Referring to FIGS. 1 and 2, a dump truck 100 including an alert system 200 is shown, according to example embodiments of the disclosure. As shown, the dump truck 100 includes a front end 102, a rear end 104, a chassis 106 extending from the front end 102 to the rear end 104 and supporting various components of the dump truck 100, and a plurality of wheels 110 supporting the chassis 106 on a surface. The wheels 110 enable the movement of the dump truck 100 over a surface.

Moreover, the dump truck 100 includes a cab 120 arranged mounted on the chassis 106 and extending from the front end 102 towards the rear end 104 in a longitudinal direction of the dump truck 100. The cab 120 defines a passenger compartment 122 having one or more seats to enable a seating of a driver inside the passenger compartment 122 to enable the driver to operate of the dump truck 100. Further, the dump truck 100 includes a dump body 130 pivotally connected to the chassis 106 at a location proximate to the rear end 104, and defines a chamber to store material. As shown, dump body 130 includes a front wall 132 arranged proximate to the cab 120, a tailgate 134 arranged at a rear of the dump body 130, a dump bed/floor 138 extending from the front wall to the rear end 104, and a pair of sidewalls 136 extending from the front wall 132 to the rear end 104 and extending vertically from the dump bed 138. The tailgate 134 is adapted to move between an open position and a closed position. In the open position, the tailgate 134 is arranged away from sidewalls 137 to allow removal of the material stored inside the chamber, while in the closed position, the tailgate 134 is arranged covering contacting the sidewalls 136, closing the opening of the chamber and preventing any removal of the material from the chamber. Further, the dump body 130 includes at least one latch 150 attached at a rear end of the dump body 130 arranged to hold and lock the tailgate 134 in the closed position. For so doing, the tailgate 134 includes at least one pin 152 that engages with the latch 150 and is held by the latch 150 to hold the tailgate in the closed position.
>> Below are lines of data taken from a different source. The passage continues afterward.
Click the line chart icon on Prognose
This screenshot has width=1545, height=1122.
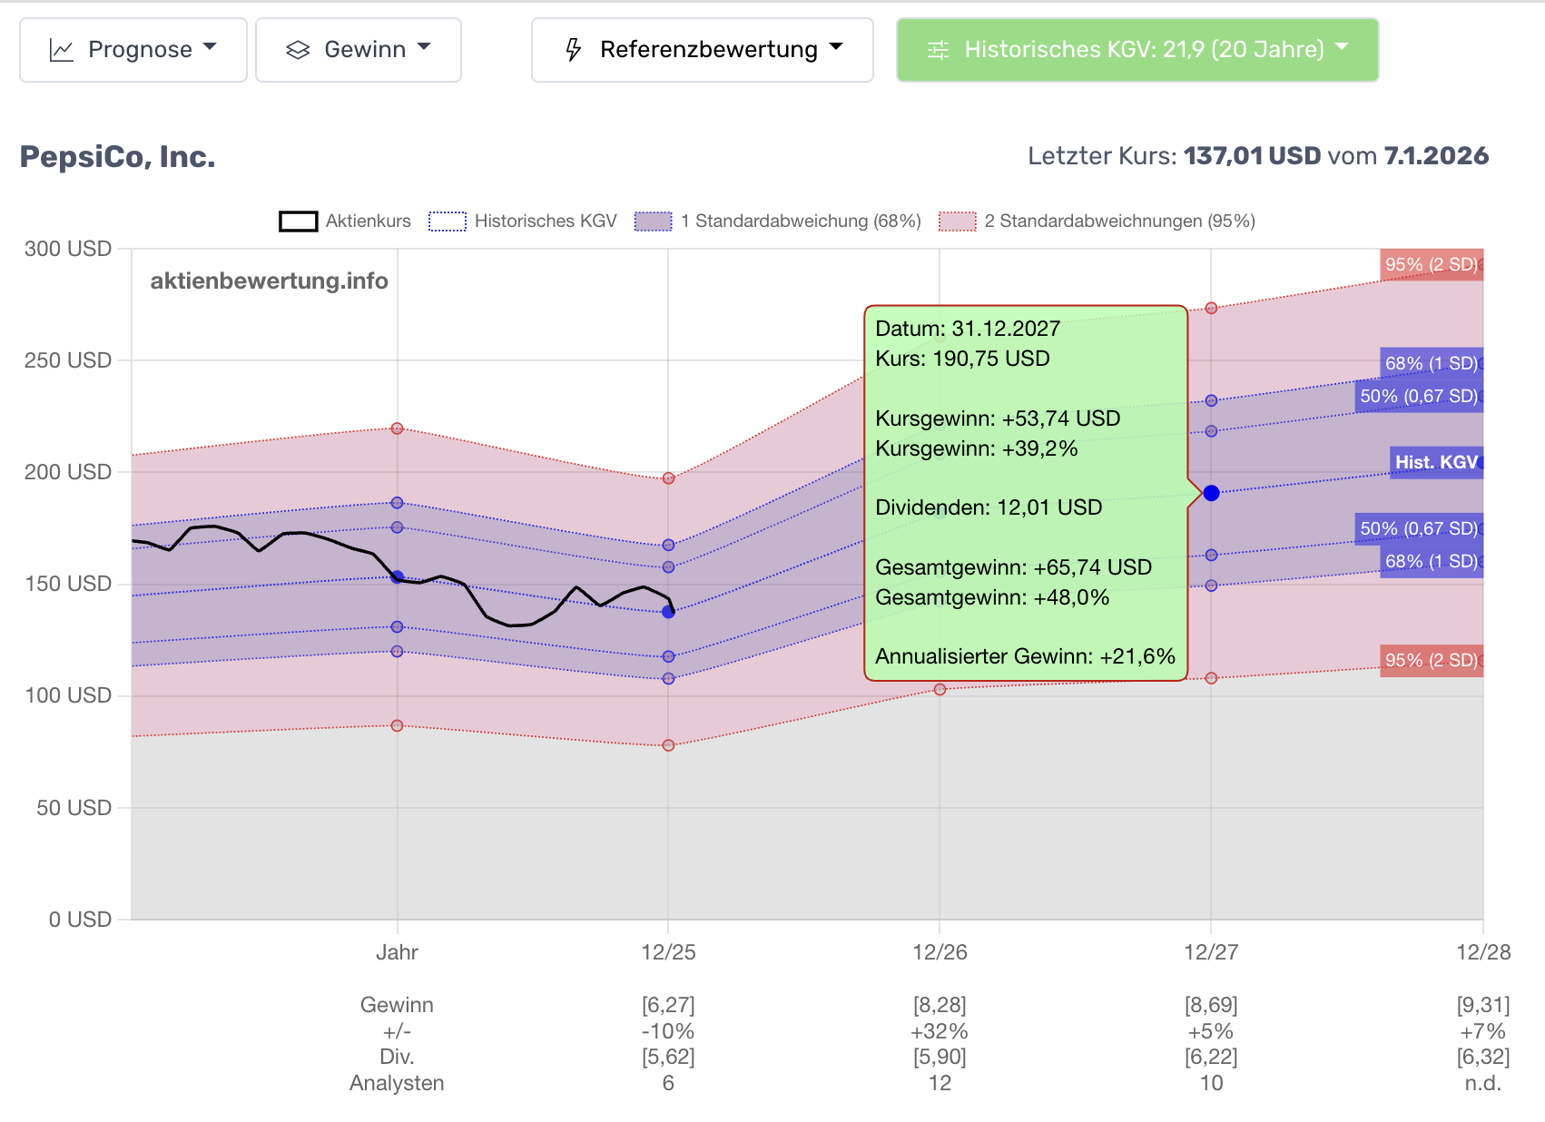coord(61,50)
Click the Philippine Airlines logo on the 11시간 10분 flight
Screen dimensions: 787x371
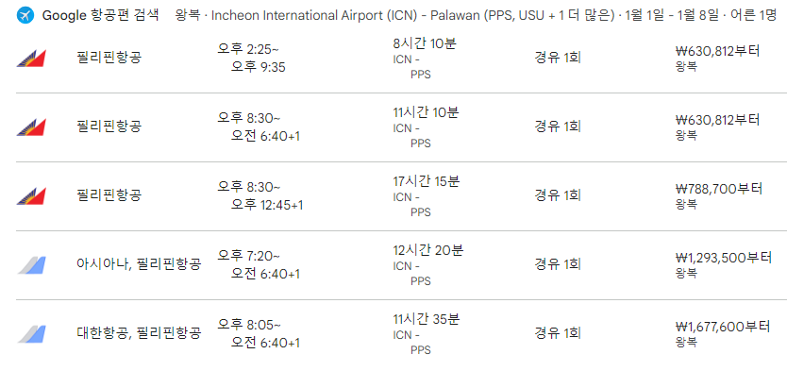tap(31, 127)
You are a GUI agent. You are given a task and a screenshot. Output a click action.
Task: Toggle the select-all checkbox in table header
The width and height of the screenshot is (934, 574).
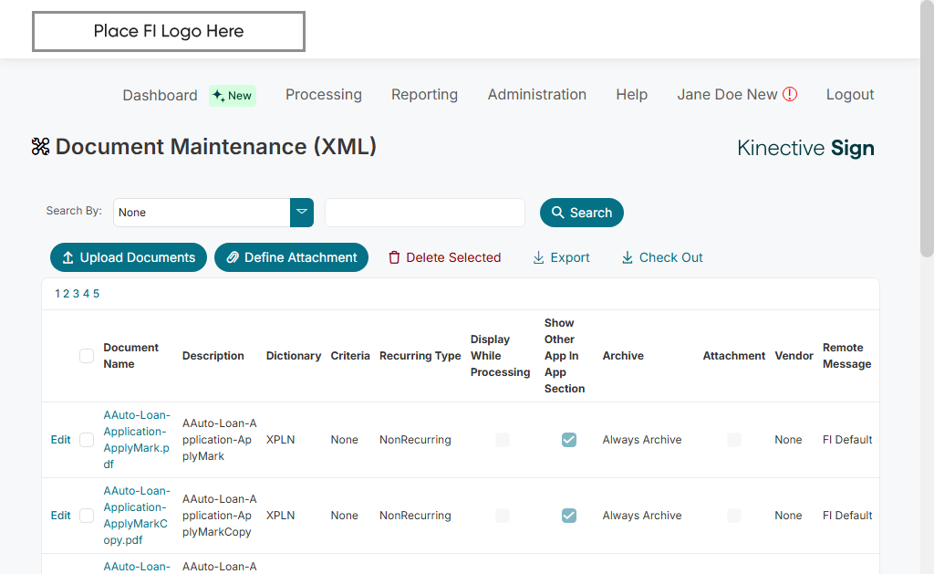point(87,356)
To operate the latch 150 and hence to engage and disengage the pin 152 with the latch 150, the dump truck 100 includes a pneumatic cylinder/actuator 162. In embodiments, a latch switch is positioned inside the cab 120 to be operated by the driver to operate the latch 150 to open and close the latch 150.
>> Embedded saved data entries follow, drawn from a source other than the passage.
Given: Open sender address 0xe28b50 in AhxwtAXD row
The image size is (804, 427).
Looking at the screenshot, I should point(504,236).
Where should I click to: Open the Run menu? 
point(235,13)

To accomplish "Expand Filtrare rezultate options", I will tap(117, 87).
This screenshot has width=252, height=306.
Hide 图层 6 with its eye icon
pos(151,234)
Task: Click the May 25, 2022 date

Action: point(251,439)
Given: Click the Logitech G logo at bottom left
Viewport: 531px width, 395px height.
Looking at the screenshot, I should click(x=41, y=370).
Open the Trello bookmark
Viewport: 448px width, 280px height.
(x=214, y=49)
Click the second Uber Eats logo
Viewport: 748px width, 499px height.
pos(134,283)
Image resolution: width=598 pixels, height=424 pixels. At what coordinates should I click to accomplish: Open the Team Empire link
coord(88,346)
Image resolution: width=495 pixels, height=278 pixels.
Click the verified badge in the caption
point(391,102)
In embodiments, the dump body 130 is moved to a raised position i.e., tilted relative to the chassis 106 and the tailgate 134 is arranged in the open position to remove the material from the chamber of the dump body 130. Accordingly. to pivot the dump body 130 between the raised position, shown in FIG. 2, and a lowered position, shown in FIG. 1, the dump truck 100 includes a linear fluid actuator 140, for example, a fluid cylinder, having a cylindrical tube and a piston having a piston head arranged inside cylindrical tube configured to reciprocate inside the cylindrical tube. The piston also includes a piston rod having a first end connected to the piston head and a second end arranged outwardly of the cylindrical tube. It may be appreciated that the pivoting of the dump body 130 relative to the chassis is enabled by having the cylindrical tube connected to one of the chassis 106 and the dump body 130 and second end of the piston rod connected to the other of the chassis 106 and the dump body 130. Accordingly, the dump body 130 is pivoted to the raised position by telescopically extending the piston rod outwardly of the cylindrical body, and is moved to the lowered position by telescopically retracting the piston rod inside the cylindrical body. To extend the piston rod relative to the cylindrical tube, a fluid is pumped, at a pressure, inside a head end chamber or a rod end chamber of the cylindrical tube using a fluid pump (not shown). To operate the fluid pump and to introduce the fluid inside the cylinder i.e., fluid actuator 140, to raise the dump body 130, the fluid pump and hence the fluid actuator 140, is connected to a power take-off (PTO) 160 of the dump truck 100.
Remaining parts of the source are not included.